### Available data
= = = = = = =
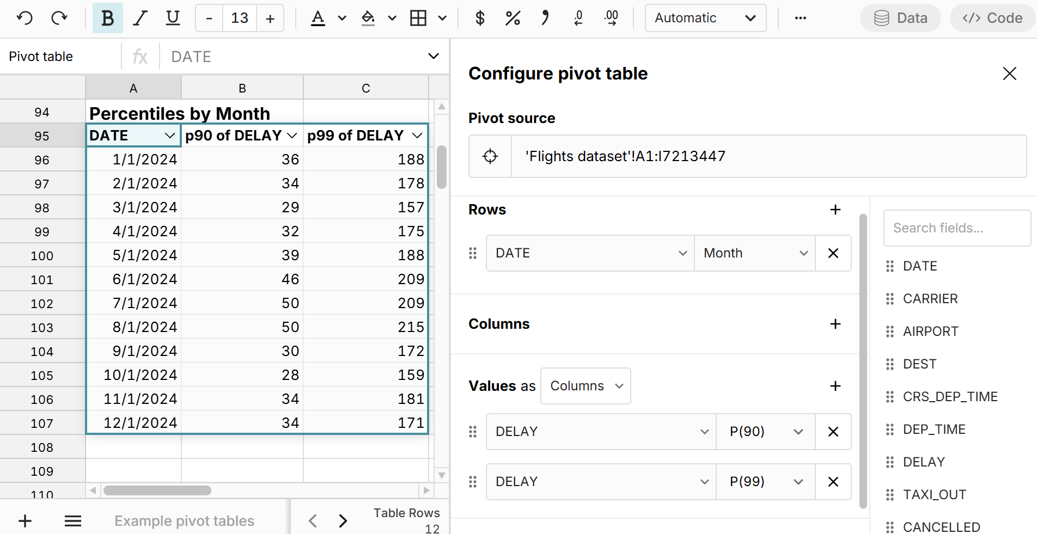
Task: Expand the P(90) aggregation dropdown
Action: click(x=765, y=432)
= = = = = = =
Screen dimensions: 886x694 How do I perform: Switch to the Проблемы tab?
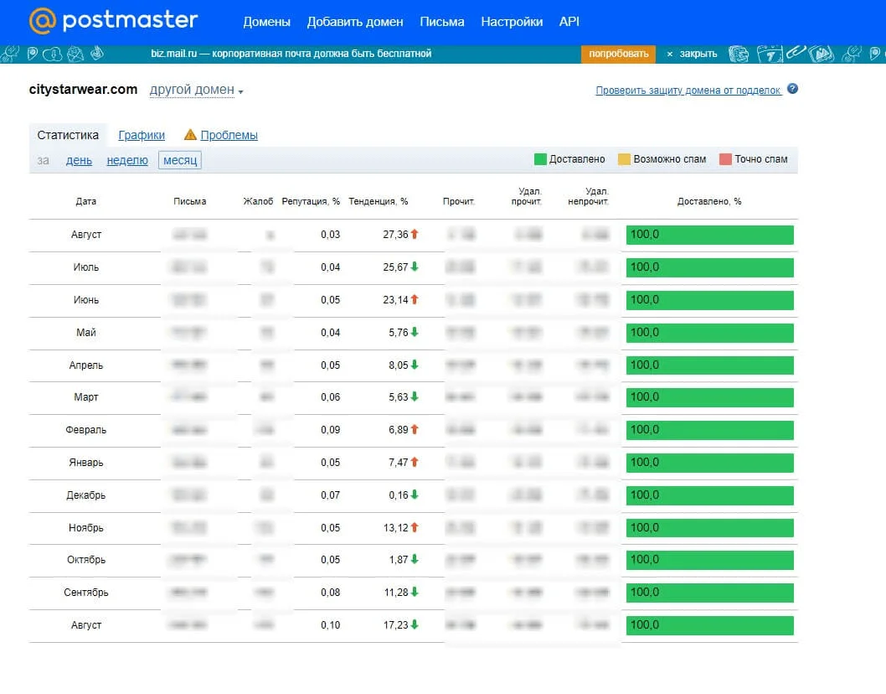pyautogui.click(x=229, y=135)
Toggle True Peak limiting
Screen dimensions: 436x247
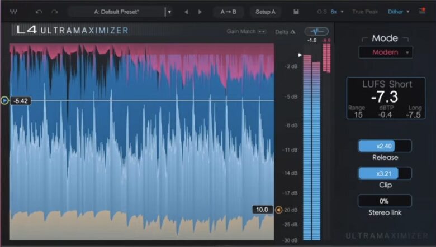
= = = = = = =
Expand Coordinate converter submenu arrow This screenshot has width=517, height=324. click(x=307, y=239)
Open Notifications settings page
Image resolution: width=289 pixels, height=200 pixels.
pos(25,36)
= = = = = = =
### About this task
The response should be the listing above, limited to the lines between the one holding "Toggle True Peak limiting" and the one holding "Screen dimensions: 436x247", inclusive, reproduced exactly.

### Finished task
Toggle True Peak limiting
Screen dimensions: 436x247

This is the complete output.